### [EXERCISE BRIEF]
Reproduce the entries below exactly, but only from the line containing "You are a GUI" to the line containing "This screenshot has width=1357, height=879.", inclusive.

Stored entries
BEGIN
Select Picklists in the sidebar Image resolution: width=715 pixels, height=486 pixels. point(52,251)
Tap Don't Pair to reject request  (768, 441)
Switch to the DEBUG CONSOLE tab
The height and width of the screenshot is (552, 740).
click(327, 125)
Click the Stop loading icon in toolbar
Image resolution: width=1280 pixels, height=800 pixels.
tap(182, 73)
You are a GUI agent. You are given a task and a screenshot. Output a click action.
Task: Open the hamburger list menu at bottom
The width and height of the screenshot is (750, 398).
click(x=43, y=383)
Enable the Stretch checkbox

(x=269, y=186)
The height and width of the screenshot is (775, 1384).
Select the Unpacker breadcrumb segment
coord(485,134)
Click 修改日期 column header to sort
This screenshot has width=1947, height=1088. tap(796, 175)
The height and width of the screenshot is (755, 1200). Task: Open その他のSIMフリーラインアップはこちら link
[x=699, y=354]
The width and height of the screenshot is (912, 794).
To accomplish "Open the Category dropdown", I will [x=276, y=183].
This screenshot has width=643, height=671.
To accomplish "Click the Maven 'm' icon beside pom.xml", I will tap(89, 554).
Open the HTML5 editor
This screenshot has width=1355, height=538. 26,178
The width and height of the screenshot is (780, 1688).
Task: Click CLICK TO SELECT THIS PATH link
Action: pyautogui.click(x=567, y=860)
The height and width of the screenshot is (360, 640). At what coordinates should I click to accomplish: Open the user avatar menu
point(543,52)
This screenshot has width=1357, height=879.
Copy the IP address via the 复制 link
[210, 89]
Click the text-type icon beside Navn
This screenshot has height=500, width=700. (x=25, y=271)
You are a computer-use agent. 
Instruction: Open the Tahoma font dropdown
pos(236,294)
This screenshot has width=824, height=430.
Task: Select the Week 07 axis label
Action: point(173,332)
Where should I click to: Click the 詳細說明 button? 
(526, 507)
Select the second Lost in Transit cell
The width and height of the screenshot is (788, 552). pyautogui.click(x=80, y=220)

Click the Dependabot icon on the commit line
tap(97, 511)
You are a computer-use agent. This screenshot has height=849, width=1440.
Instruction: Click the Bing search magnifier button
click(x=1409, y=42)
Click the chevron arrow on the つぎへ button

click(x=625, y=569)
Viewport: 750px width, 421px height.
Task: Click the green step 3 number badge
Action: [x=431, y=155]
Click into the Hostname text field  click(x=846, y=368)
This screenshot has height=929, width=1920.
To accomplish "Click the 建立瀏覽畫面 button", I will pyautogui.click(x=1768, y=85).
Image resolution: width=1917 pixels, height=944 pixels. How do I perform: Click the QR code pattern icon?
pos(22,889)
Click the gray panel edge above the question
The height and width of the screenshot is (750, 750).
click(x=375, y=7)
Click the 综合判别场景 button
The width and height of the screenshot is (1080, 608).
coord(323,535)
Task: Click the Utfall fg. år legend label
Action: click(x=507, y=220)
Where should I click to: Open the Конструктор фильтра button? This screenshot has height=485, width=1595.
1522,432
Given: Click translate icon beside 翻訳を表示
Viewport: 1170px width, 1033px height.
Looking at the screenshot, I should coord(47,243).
END
### [ANSWER SPACE]
You are a GUI agent. You are given a task and a screenshot. Output a click action.
Task: Open the hamburger list menu at bottom
The width and height of the screenshot is (750, 398).
click(x=43, y=383)
Enable the Stretch checkbox

(x=269, y=186)
The height and width of the screenshot is (775, 1384).
Select the Unpacker breadcrumb segment
coord(485,134)
Click 修改日期 column header to sort
This screenshot has width=1947, height=1088. tap(796, 175)
The height and width of the screenshot is (755, 1200). Task: Open その他のSIMフリーラインアップはこちら link
[x=699, y=354]
The width and height of the screenshot is (912, 794).
To accomplish "Open the Category dropdown", I will [x=276, y=183].
This screenshot has width=643, height=671.
To accomplish "Click the Maven 'm' icon beside pom.xml", I will tap(89, 554).
Open the HTML5 editor
This screenshot has width=1355, height=538. 26,178
The width and height of the screenshot is (780, 1688).
Task: Click CLICK TO SELECT THIS PATH link
Action: pyautogui.click(x=567, y=860)
The height and width of the screenshot is (360, 640). At what coordinates should I click to accomplish: Open the user avatar menu
point(543,52)
This screenshot has width=1357, height=879.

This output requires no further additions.